— Provided text —
- - -

# Transfer LTC to new city



## SargeLorenzo (Jan 21, 2007)

I've finally moved recently and need to transfer my LTC. From what I can tell it looks like I need to submit an application/renewal form, does this sound right? Also, the form I have still says to bring in some photos with me. I thought the new licenses were digital and didn't need the applicant to supply photos any more? What's the fee up to these days? I know it was mentioned here before, I'm not having any solid luck searching here or MA.GOV. Thanks in advance


----------



## Harley387 (May 1, 2002)

There is a form that you must fill out. Your local PD should have it. You are required to notify, within 30 days, the issuing PD, the PD in the town you have moved to, and the Department of public safety. I recommend sending it certified mail with delivery receipt.


----------



## Symz (Dec 24, 2006)

The form can also be found on the G.O.A.L website under the "Fact Sheets" link. Then just follow the instrustions on were to send the different parts.


----------



## SargeLorenzo (Jan 21, 2007)

I got the form off the G.O.A.L. site. So I just carry around a LTC with an invalid address until it's renewal time? Or do they send me one of those fancy address labels like the RMV did? There's got to be more to it than just a notification of address change. Plus, I was hoping to get one of those new ones that _actually fits in a wallet_.


----------



## Symz (Dec 24, 2006)

I asked that same question to the license officer in my new town and he told me that the state does not issue new licenses with a correct address or a sticker. If you want a new one you might just have to reapply and pay the $100 bucks. So as far as moving just mail in the 3 parts to the correct locations and you should be fine.


----------

- - -

— Provided material —
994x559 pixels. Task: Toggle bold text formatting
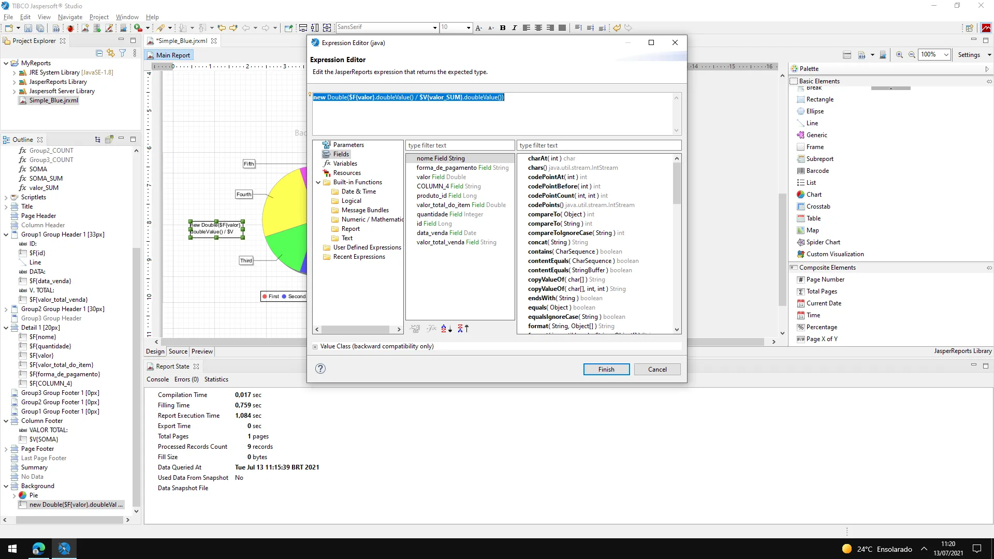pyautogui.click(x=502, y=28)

- - -

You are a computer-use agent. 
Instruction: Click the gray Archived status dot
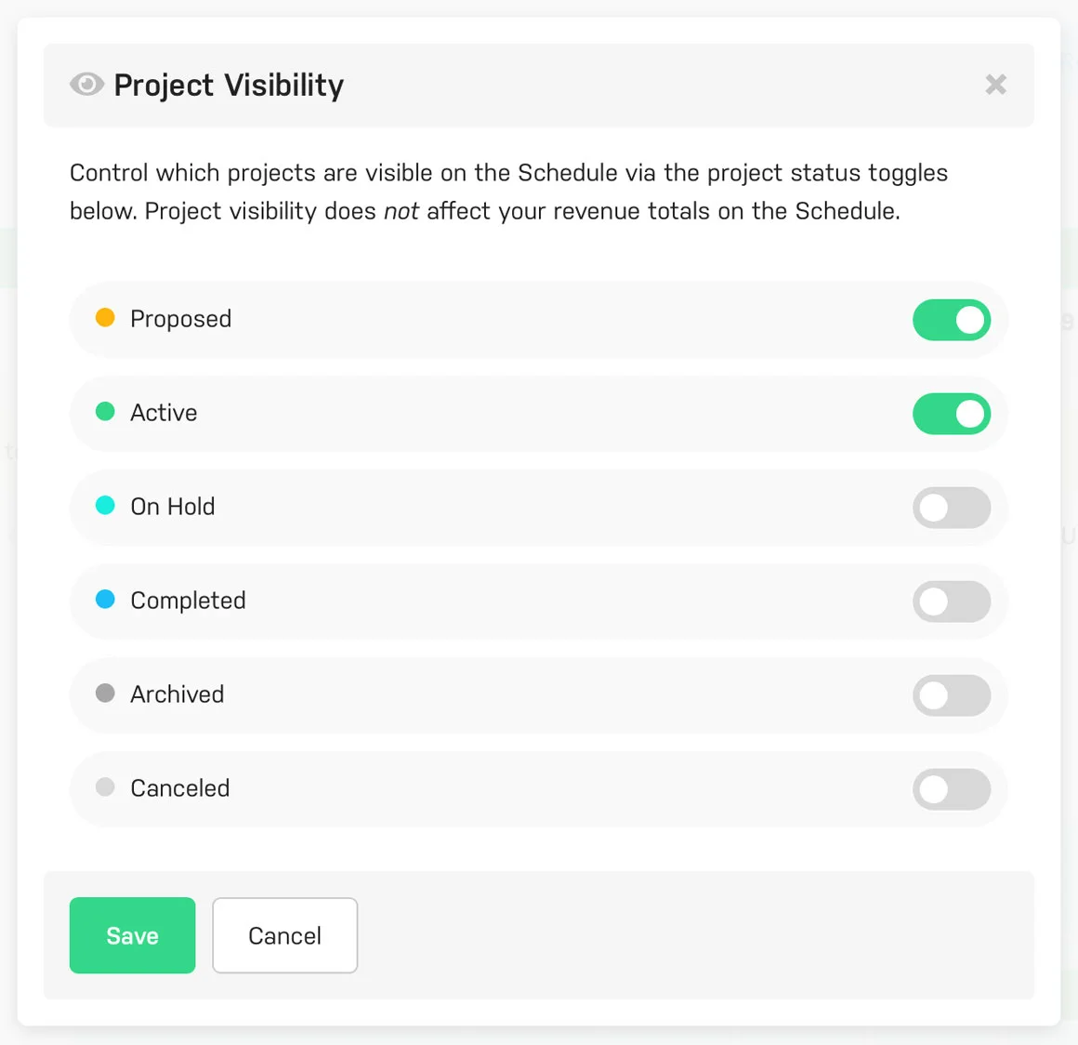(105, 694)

- - -

— To be done —
(A) From the LTC transfer thread, repeat the passage starting at "The form can" and ending at "the different parts.".
(B) Please rewrite the paragraph in the LTC transfer thread that begins "I asked that same question" as a short bulleted list that keeps its main facts.
You won't need the lines above.

— Per-task answers —
(A)
The form can also be found on the G.O.A.L website under the "Fact Sheets" link. Then just follow the instrustions on were to send the different parts.

(B)
- The license officer in the new town said the state does not issue new licenses with a corrected address or a sticker.
- Getting a new license may mean reapplying and paying $100.
- After a move, mailing the 3 parts to the correct locations should be enough.